(SOURCE DATA)
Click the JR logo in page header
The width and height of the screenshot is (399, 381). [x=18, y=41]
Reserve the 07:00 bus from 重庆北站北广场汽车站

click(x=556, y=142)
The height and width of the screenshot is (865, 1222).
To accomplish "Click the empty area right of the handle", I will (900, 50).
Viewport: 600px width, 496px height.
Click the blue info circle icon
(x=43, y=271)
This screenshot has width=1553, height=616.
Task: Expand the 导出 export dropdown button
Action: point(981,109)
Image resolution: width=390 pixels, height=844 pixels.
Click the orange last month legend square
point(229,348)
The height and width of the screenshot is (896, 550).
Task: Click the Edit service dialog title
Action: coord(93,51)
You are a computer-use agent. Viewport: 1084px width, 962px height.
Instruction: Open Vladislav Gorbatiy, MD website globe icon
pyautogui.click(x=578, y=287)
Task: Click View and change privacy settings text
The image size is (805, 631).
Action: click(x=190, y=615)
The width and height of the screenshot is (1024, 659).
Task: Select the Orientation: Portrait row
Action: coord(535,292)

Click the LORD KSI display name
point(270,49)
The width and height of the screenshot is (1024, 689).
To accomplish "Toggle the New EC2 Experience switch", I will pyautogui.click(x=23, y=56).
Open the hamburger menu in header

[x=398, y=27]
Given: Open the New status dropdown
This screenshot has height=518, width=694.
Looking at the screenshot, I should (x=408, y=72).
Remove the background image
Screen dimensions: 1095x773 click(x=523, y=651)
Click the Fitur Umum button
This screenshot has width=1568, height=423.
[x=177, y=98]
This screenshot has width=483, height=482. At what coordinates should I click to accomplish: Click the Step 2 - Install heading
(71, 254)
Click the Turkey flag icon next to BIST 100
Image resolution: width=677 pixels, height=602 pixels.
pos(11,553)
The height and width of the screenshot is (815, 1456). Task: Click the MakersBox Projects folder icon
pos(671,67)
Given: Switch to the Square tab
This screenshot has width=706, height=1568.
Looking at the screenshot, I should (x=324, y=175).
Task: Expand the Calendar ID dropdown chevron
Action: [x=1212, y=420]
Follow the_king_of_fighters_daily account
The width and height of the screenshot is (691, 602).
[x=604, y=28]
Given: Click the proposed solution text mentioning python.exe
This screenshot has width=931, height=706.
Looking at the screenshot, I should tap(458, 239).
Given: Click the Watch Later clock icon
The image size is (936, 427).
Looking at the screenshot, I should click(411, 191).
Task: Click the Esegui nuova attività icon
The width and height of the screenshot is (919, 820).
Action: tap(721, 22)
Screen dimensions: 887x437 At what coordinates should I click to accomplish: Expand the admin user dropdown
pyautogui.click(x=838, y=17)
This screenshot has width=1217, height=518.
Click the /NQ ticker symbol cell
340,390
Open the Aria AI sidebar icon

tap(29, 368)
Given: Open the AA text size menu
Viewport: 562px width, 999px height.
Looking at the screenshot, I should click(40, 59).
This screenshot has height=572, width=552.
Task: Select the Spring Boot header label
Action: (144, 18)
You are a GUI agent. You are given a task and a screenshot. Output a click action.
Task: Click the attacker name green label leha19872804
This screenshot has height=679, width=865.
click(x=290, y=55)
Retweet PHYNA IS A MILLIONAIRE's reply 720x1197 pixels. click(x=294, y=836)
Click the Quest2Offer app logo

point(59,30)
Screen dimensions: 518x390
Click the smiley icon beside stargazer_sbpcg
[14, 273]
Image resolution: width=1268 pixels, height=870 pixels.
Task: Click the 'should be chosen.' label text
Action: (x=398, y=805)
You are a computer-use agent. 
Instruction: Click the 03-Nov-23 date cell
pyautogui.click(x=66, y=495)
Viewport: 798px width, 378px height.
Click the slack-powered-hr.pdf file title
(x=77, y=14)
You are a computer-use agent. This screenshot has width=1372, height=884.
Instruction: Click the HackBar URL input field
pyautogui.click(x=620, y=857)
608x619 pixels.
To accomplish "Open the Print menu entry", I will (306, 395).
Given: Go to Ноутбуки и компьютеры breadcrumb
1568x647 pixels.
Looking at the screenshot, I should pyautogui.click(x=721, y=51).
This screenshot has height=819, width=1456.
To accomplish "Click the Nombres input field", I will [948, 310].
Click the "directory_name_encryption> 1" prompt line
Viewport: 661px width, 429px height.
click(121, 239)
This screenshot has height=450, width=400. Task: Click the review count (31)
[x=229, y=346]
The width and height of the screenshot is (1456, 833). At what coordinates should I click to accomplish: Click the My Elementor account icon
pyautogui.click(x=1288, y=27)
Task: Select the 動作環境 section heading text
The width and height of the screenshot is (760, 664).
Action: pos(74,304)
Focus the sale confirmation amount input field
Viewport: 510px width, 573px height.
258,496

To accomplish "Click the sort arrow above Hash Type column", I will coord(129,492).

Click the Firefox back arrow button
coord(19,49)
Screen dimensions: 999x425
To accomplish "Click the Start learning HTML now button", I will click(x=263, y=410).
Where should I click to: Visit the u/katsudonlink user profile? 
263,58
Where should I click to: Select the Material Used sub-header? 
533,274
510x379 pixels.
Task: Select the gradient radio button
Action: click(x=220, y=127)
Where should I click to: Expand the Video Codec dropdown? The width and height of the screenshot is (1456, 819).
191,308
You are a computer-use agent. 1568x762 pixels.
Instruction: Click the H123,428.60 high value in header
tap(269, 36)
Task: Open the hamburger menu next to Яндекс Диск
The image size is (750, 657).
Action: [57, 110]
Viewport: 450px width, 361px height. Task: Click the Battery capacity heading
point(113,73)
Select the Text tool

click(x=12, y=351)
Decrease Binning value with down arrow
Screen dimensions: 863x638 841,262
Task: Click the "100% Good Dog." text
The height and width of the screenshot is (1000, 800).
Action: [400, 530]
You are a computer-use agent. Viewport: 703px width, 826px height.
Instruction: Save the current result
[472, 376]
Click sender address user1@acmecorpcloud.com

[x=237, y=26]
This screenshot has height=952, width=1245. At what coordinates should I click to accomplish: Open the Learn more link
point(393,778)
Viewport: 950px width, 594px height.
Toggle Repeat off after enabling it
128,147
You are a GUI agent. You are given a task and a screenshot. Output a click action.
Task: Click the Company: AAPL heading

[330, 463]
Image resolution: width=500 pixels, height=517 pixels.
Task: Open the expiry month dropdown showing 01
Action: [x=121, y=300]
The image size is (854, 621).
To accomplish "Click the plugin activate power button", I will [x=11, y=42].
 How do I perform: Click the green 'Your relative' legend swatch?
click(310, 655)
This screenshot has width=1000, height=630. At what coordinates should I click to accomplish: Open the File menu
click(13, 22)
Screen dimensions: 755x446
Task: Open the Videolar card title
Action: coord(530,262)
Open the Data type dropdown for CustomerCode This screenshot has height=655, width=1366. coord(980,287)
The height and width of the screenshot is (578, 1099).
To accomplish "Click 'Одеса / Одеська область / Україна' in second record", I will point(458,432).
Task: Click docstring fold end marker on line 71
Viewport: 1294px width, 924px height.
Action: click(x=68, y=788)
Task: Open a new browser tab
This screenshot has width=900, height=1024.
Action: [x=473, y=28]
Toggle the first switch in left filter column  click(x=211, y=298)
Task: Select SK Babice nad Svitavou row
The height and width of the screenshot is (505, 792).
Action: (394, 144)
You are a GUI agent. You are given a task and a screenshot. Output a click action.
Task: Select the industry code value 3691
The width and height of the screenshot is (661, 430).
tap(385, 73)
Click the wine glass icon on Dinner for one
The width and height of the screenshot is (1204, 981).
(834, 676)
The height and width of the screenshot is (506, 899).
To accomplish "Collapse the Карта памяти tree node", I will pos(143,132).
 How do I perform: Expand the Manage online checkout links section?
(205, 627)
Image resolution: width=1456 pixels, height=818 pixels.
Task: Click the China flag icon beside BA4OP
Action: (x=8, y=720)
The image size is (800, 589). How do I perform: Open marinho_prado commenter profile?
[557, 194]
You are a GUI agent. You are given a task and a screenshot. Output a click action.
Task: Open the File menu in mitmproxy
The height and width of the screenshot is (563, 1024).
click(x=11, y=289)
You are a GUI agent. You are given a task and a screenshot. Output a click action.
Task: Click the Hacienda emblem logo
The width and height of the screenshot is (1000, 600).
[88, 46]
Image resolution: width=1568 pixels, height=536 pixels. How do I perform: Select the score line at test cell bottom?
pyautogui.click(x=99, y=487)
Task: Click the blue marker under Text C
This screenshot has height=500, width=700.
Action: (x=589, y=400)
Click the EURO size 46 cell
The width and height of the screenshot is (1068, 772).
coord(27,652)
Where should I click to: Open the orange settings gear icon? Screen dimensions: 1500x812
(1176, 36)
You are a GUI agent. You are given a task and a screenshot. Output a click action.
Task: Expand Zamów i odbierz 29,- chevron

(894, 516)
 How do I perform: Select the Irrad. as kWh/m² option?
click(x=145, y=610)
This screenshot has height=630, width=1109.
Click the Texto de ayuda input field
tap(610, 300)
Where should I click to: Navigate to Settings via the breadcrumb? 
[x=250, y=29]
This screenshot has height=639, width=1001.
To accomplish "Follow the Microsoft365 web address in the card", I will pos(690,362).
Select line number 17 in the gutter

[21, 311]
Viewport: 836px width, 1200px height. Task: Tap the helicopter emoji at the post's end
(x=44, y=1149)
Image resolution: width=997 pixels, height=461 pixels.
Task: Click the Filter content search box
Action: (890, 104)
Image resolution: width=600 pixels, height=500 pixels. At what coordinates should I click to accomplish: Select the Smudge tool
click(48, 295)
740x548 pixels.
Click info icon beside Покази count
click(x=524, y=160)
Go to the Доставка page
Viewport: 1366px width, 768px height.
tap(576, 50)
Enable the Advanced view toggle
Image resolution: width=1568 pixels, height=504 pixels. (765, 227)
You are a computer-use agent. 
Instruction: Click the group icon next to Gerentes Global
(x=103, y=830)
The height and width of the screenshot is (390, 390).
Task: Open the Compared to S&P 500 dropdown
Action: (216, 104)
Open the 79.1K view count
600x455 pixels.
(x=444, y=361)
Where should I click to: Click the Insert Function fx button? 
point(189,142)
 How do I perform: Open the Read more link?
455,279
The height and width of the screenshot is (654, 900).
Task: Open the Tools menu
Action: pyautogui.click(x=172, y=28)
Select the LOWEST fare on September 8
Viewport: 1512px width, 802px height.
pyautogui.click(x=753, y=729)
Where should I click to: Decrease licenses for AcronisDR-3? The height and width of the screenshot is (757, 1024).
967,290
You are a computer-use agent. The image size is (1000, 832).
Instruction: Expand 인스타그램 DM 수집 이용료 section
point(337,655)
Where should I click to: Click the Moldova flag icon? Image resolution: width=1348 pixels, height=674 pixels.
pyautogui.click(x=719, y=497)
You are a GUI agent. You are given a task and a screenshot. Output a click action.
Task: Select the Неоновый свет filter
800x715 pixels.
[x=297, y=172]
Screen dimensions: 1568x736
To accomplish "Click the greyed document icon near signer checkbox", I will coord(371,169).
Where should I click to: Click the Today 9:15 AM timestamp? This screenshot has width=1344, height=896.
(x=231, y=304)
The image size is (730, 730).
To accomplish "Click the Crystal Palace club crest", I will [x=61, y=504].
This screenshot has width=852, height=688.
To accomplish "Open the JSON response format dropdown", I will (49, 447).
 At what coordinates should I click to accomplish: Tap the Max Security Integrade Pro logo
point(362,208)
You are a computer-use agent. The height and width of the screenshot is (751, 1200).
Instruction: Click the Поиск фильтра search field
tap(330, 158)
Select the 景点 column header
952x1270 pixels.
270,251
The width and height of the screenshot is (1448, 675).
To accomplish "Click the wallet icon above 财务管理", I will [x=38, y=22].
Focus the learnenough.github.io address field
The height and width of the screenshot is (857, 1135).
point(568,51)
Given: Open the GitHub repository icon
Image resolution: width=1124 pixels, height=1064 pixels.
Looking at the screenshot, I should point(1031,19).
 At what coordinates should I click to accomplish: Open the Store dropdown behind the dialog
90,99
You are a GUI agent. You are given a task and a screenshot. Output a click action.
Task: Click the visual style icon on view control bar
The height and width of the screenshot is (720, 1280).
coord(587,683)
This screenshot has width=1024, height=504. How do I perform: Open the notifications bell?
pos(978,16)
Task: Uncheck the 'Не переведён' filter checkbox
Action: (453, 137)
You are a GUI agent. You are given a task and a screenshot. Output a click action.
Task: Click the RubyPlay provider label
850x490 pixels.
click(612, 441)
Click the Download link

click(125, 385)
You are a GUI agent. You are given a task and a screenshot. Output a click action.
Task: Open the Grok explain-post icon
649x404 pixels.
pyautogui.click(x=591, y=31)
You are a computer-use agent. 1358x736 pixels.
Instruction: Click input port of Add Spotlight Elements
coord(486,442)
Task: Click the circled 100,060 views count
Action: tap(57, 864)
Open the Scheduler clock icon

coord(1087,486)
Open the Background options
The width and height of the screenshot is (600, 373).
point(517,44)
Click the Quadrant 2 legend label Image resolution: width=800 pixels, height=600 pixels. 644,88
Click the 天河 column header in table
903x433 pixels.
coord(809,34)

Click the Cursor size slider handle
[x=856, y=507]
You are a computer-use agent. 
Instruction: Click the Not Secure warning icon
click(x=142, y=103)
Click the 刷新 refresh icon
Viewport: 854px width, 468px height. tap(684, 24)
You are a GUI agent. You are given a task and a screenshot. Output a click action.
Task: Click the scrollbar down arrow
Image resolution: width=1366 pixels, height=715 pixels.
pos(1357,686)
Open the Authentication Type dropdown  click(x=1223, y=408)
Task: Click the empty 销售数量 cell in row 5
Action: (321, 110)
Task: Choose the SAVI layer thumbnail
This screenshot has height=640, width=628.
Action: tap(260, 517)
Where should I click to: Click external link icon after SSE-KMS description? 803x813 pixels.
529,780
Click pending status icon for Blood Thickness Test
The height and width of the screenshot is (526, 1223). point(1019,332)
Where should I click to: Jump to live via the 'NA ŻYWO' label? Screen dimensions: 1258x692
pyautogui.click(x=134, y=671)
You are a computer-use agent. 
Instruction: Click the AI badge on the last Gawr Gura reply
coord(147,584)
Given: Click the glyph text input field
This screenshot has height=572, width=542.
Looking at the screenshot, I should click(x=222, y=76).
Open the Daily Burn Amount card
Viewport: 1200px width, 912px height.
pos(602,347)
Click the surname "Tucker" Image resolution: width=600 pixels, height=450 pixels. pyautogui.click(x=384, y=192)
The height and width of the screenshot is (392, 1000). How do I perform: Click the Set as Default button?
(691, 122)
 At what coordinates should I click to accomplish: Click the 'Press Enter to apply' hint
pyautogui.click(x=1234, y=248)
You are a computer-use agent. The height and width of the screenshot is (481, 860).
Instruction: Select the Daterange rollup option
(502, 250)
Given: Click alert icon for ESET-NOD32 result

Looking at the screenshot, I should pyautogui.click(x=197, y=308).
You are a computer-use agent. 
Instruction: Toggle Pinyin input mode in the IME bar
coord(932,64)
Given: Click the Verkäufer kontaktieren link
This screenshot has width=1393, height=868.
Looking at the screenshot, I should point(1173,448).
(End SOURCE DATA)
> _TASK REQUIREMENTS_
Only one stretch of the data above is needed. Restate it word for word, from the line containing "903x433 pixels." through the line containing "Click the surname", both ends included.

> _REPLY TO THE EXERCISE_
903x433 pixels.
coord(809,34)

Click the Cursor size slider handle
[x=856, y=507]
You are a computer-use agent. 
Instruction: Click the Not Secure warning icon
click(x=142, y=103)
Click the 刷新 refresh icon
Viewport: 854px width, 468px height. tap(684, 24)
You are a GUI agent. You are given a task and a screenshot. Output a click action.
Task: Click the scrollbar down arrow
Image resolution: width=1366 pixels, height=715 pixels.
pos(1357,686)
Open the Authentication Type dropdown  click(x=1223, y=408)
Task: Click the empty 销售数量 cell in row 5
Action: (321, 110)
Task: Choose the SAVI layer thumbnail
This screenshot has height=640, width=628.
Action: tap(260, 517)
Where should I click to: Click external link icon after SSE-KMS description? 803x813 pixels.
529,780
Click pending status icon for Blood Thickness Test
The height and width of the screenshot is (526, 1223). point(1019,332)
Where should I click to: Jump to live via the 'NA ŻYWO' label? Screen dimensions: 1258x692
pyautogui.click(x=134, y=671)
You are a computer-use agent. 
Instruction: Click the AI badge on the last Gawr Gura reply
coord(147,584)
Given: Click the glyph text input field
This screenshot has height=572, width=542.
Looking at the screenshot, I should click(x=222, y=76).
Open the Daily Burn Amount card
Viewport: 1200px width, 912px height.
pos(602,347)
Click the surname "Tucker" Image resolution: width=600 pixels, height=450 pixels. pyautogui.click(x=384, y=192)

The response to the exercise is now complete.